Employees, vendors and third parties inside an organization can threaten the security of patient data.
An example of an intentional theft happened last year at a Portland, Oregon lab. In November, 2022 Legacy Health reported that an employee had stolen patients’ protected health information (PHI), transferring the data to a personal storage device without authorization. The employee was fired but the damage was done. Almost 8,000 patients had their information stolen.
The stolen files contained names, dates of birth, medical record numbers, provider names, health insurance information, diagnosis and/or treatment information, as well as social security numbers for some of the files.
Loss of PHI Happens Through Negligence More Often than Intentionally
Losses and theft occur accidentally too. An example of an insider threat caused by negligence is leaving an unencrypted mobile device or laptop containing protected health information unattended causing the device to be stolen, or the data copied. Another example is when an employee working remotely has a smart listening device, like Alexa or Google Home on during meetings when PHI could be disclosed.
In 2022, the Department of Health and Human Services’ Health Sector Cybersecurity Coordination Center (HC3) published a report warning about insider threats in healthcare. The report defines an insider threat as “potentially a person within a healthcare organization, or a contractor, who has access to assets or inside information concerning the organization’s security practices, data, and computer systems.”

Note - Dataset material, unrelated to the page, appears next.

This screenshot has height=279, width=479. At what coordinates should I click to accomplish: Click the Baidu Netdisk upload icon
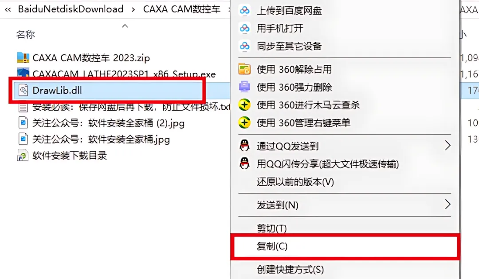pyautogui.click(x=244, y=11)
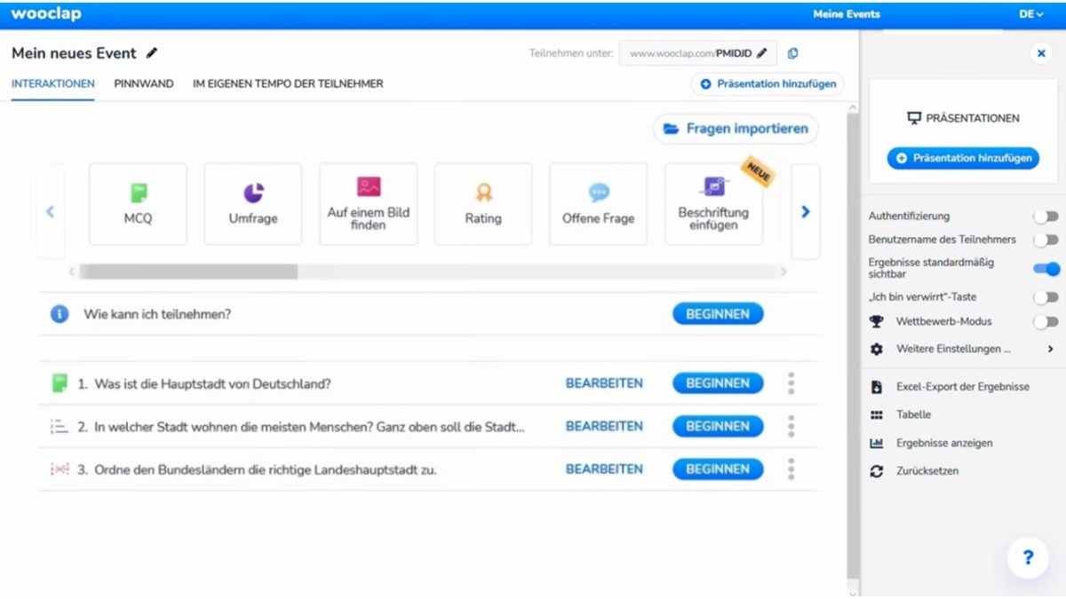
Task: Open three-dot menu for question 1
Action: [x=791, y=383]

Insider threats come from:
- Careless or negligent workers
- Malicious insiders
- Inside agents
- Disgruntled employees
- Third parties
The HC3 report goes on to say that, “While most companies invest more money on insider threats with malicious intent, negligent insider threats are more common.”
According to Ponemon’s 2022 Insider Threats Report, 57 percent of the study respondents said the data breaches involving an insider were primarily unintentional, caused by negligent insiders. Another 51% said that a malicious outsider stole data by compromising insider credentials or accounts – respondents were allowed to provide more than one response.
Most Common Locations for Risks
The riskiest locations are all of the unmanaged devices – the Internet of Things – think of the many devices connected to the internet we all use everyday, at work and at home, from patient monitoring devices to security systems and HVAC controllers.
When asked where the risks are, the respondents cited:
- Unmanaged devices (the IoT) at 63%
- the Cloud at 51%
- Network at 52%
- Email at 47%
Web applications, USB/removable media, and endpoint devices, both corporate owned and personal were also named.
The following best practices can help reduce insider threats:
- Conduct up-to-date cybersecurity awareness training for staff – use sanctions to discourage intentional actors.
- Limit access to PHI and establish role-based access control.
- Implement the zero-trust and multi-factor authentication models.
- Back up data and deploy data loss prevention tools.
- Manage USB devices across the network.
HIPAA Risk Management is Essential
HIPAA compliance helps prepare for and mitigate against all kinds of threats to patient data. You can make it harder for malicious insiders, negligent staff or third-party vendors to compromise your security by doing a HIPAA risk analysis and following the risk management steps that result.